▸ RECORDS:
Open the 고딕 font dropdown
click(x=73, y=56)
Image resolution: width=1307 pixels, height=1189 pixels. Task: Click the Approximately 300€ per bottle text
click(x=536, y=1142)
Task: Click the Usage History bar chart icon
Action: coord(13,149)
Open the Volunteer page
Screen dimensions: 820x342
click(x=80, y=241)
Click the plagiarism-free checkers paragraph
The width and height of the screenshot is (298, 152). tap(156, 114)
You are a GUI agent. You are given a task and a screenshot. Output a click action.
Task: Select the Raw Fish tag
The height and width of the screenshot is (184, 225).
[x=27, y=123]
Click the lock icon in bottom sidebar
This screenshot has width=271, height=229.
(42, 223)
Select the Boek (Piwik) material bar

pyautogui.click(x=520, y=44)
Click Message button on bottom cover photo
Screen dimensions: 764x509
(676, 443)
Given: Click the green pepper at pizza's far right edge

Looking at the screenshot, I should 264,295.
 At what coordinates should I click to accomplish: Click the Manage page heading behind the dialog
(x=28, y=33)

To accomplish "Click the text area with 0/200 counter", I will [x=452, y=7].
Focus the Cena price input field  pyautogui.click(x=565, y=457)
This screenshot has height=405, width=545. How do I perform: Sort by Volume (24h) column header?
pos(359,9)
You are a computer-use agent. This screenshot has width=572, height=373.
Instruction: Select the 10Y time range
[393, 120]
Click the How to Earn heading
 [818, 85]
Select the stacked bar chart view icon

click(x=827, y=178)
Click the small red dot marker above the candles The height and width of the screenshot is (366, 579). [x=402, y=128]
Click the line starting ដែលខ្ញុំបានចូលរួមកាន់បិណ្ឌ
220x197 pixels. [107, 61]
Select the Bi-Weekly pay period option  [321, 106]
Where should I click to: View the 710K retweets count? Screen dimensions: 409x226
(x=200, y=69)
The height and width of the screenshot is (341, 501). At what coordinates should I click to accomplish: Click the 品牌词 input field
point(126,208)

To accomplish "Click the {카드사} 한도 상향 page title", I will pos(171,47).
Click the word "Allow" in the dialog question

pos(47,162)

▸ WHAT IS NEEDED: Each line of the data that contains "agent" belongs in the answer.

▸ OUTPUT FOR THIS TASK:
You are a GUI agent. You are given a task and a screenshot. Output a click action.
You are a computer-use agent. This screenshot has width=572, height=373.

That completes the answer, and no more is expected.